**GOAL**
Retype the part of the data that opens with the line containing "お知らせ・新着情報 (68, 201)" and runs through the end of the data, both ends included. Leave the pictures out of your answer.

**INFORMATION SUPPLIED**

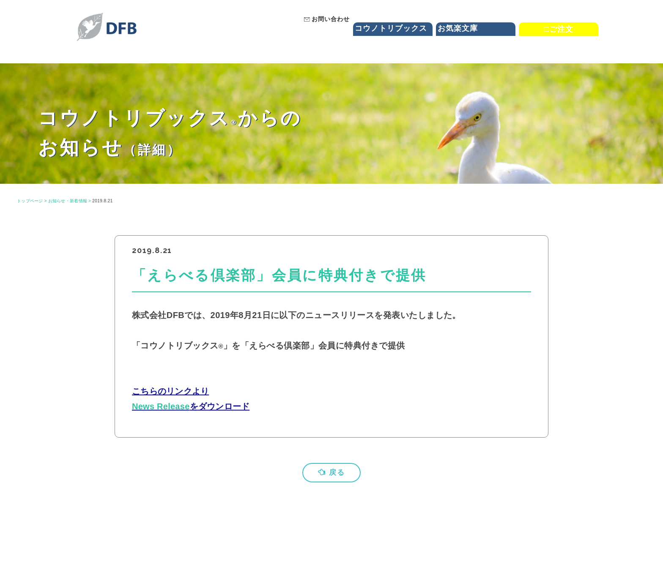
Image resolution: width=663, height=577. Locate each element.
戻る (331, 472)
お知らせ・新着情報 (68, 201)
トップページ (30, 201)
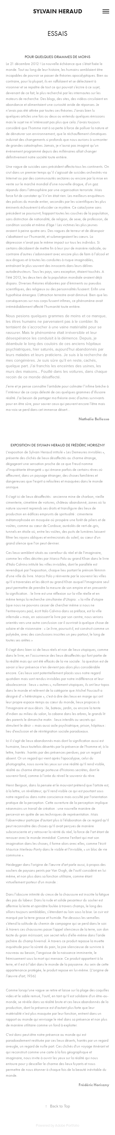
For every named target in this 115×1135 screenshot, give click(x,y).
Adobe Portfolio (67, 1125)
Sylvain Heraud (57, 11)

**RESULT FOR THIS TASK**
お知らせ・新着情報 (68, 201)
トップページ (30, 201)
For every named target in this 115×1135 screenshot, give click(x,y).
Adobe Portfolio (67, 1125)
Sylvain Heraud (57, 11)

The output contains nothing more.